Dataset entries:

┄┄┄┄┄┄┄┄┄┄┄┄┄┄┄┄┄┄┄┄

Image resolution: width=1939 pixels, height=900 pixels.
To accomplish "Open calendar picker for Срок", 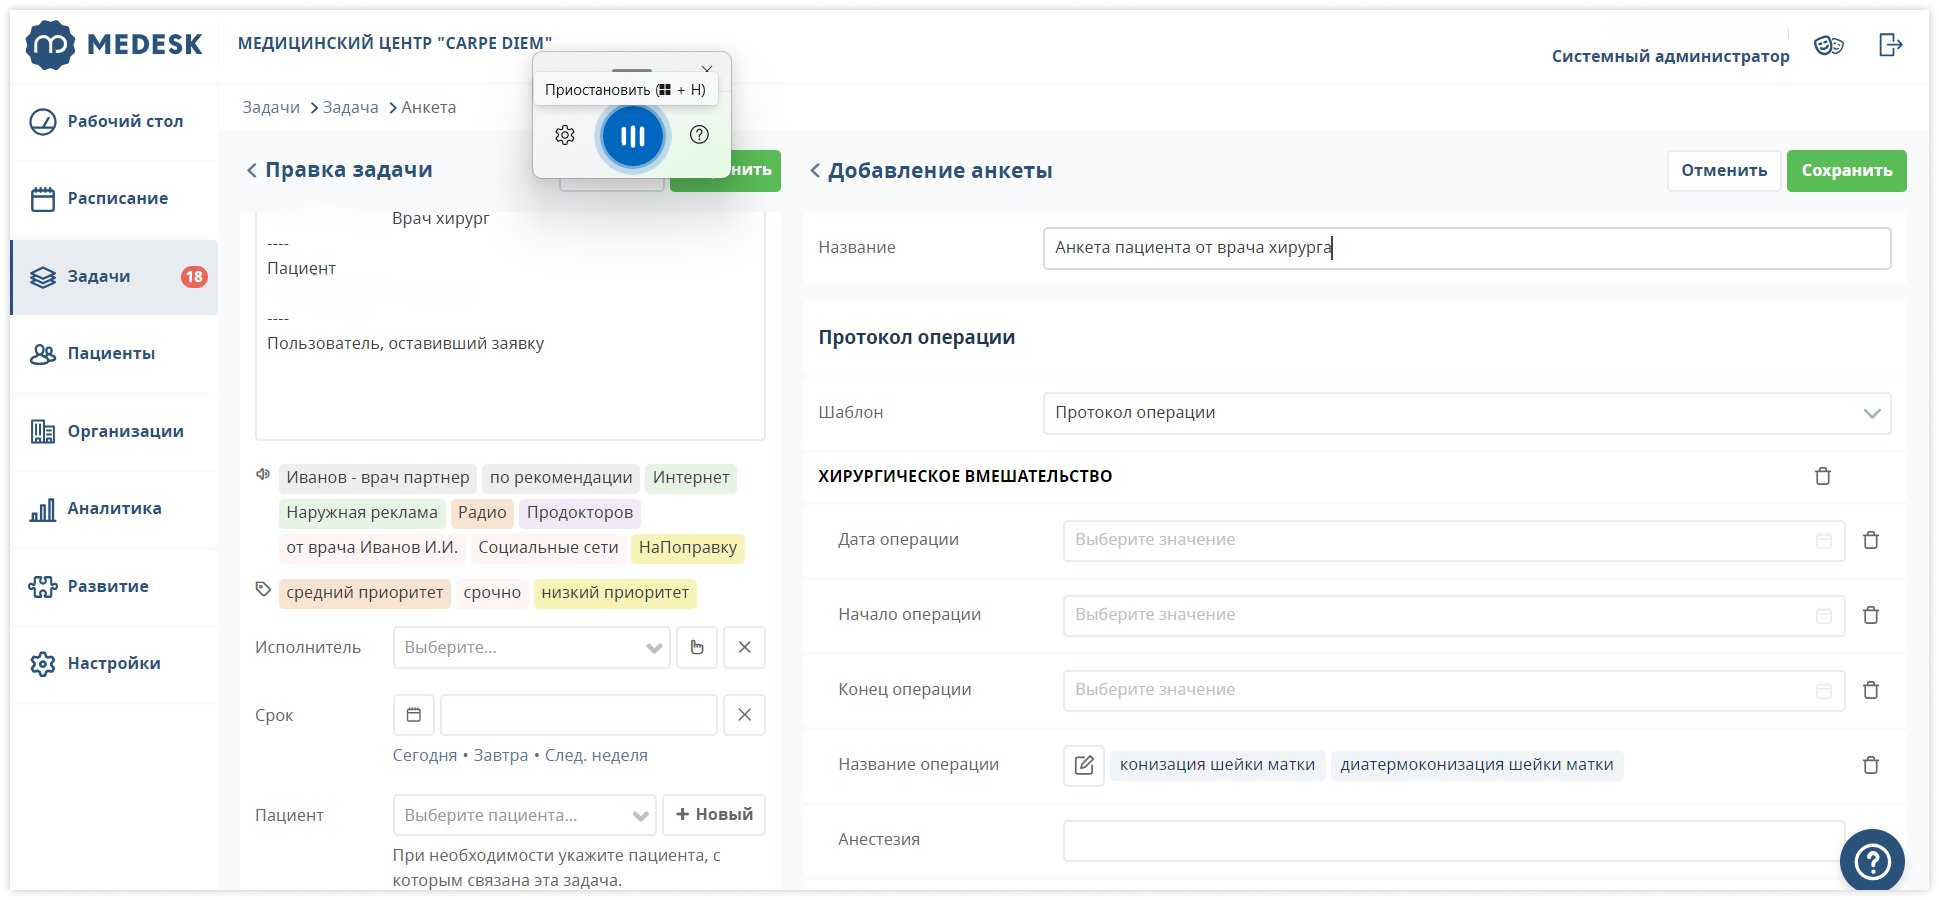I will [x=414, y=715].
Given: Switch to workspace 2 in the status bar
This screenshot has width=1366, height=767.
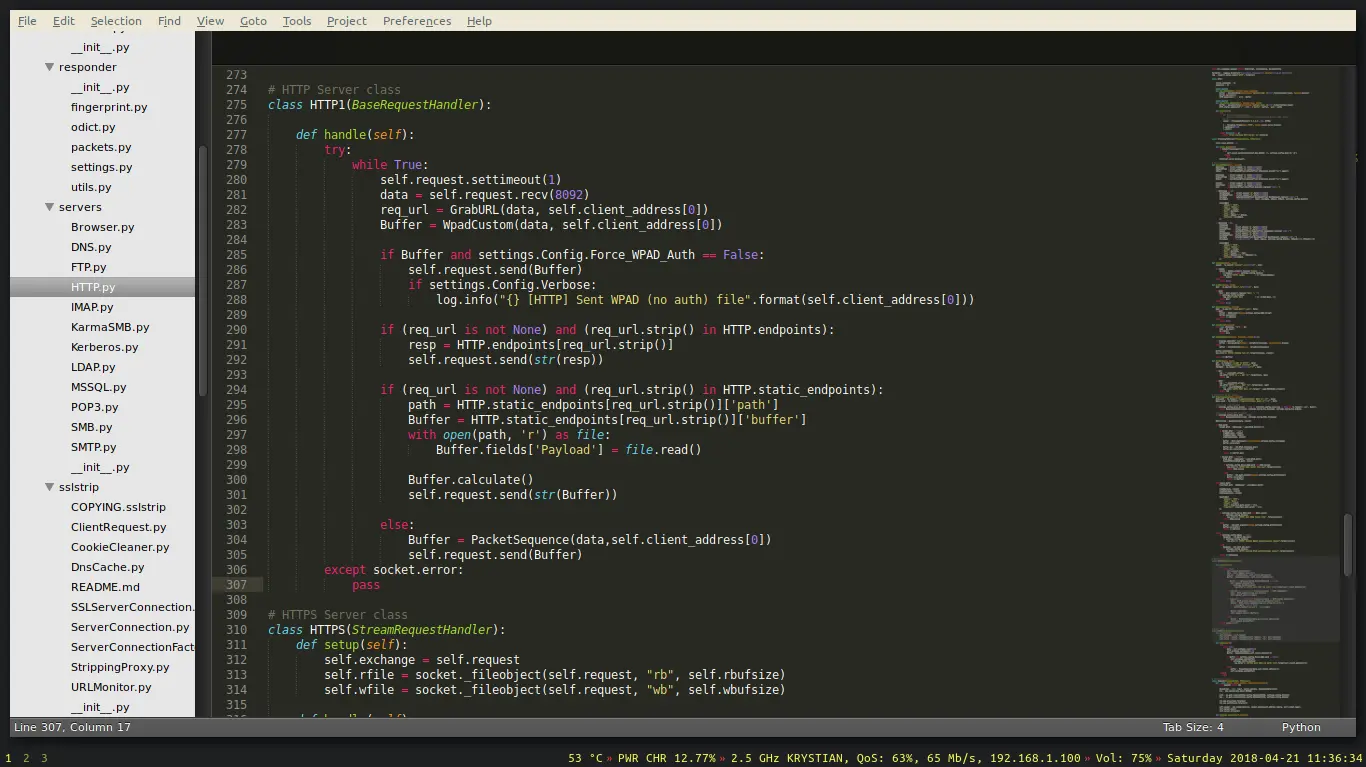Looking at the screenshot, I should pyautogui.click(x=24, y=758).
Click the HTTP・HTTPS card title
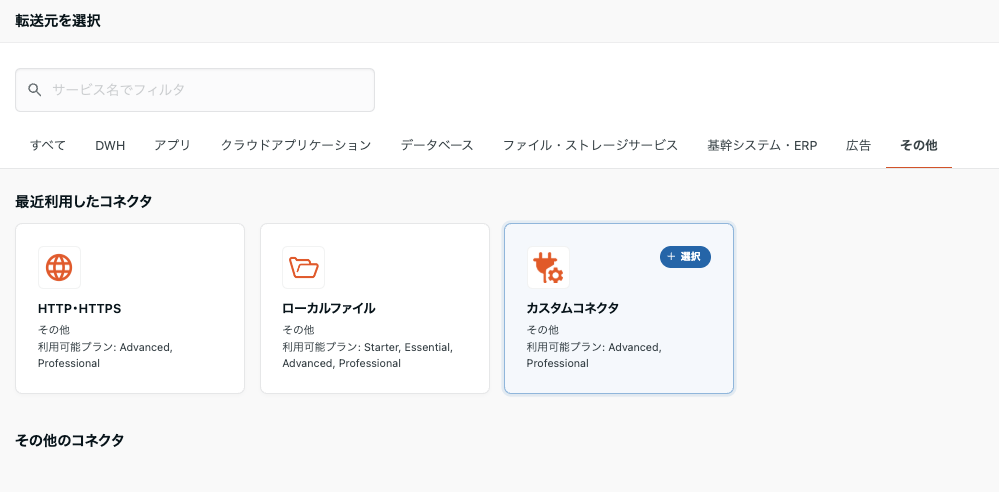The width and height of the screenshot is (999, 492). (79, 308)
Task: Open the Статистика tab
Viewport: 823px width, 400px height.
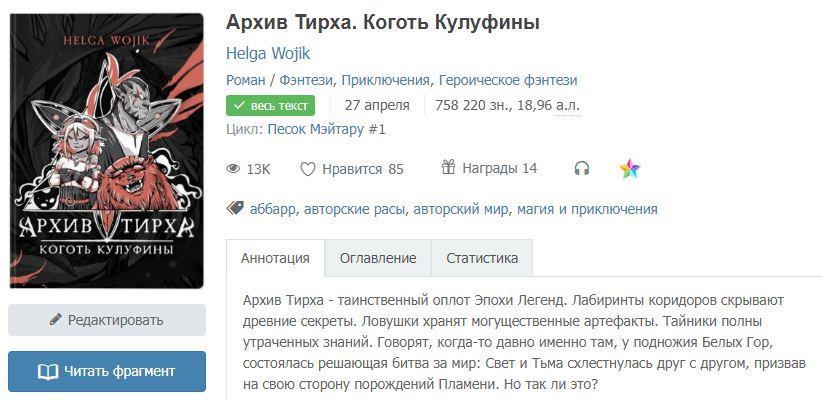Action: click(482, 258)
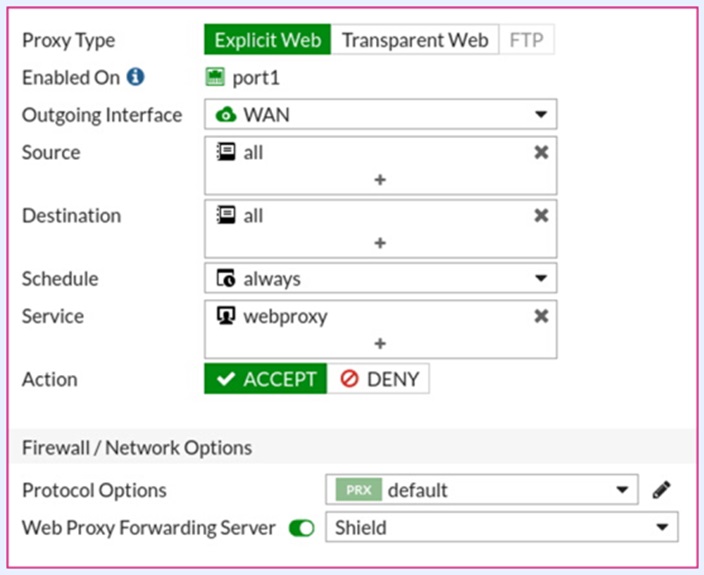Add a new Destination entry with plus
704x575 pixels.
380,243
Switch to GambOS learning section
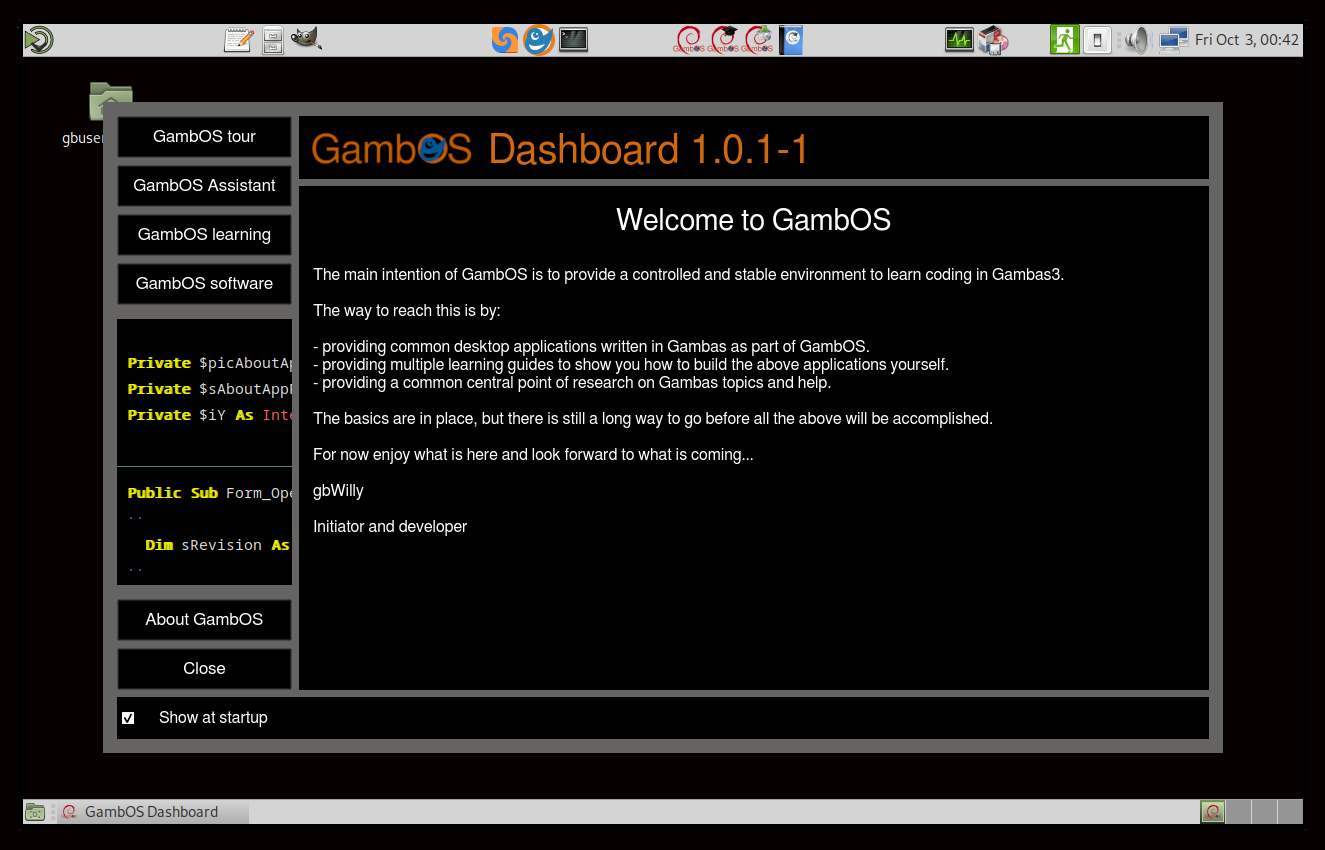The width and height of the screenshot is (1325, 850). coord(204,235)
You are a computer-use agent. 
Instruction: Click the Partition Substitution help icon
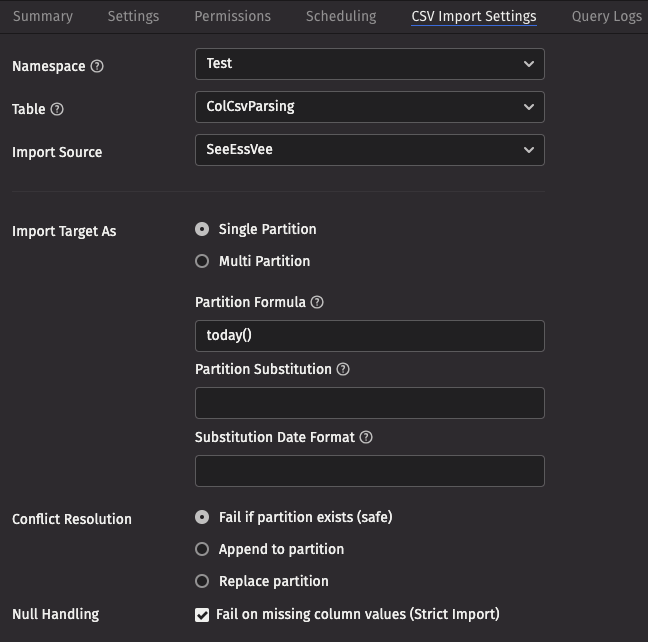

┄┄┄┄┄┄┄┄┄┄┄┄┄┄┄┄┄┄┄┄

• _TO DO_
In the entries above, find the line with "This screenshot has width=1366, height=767." and the line with "Task: Open the Статистика tab". Return exactly those lines and all the ones between them, pictures excluded.

• _TASK SOLUTION_
This screenshot has width=1366, height=767.
Looking at the screenshot, I should pyautogui.click(x=24, y=758).
Click the HTTP・HTTPS card title
The width and height of the screenshot is (999, 492). (79, 308)
Task: Open the Статистика tab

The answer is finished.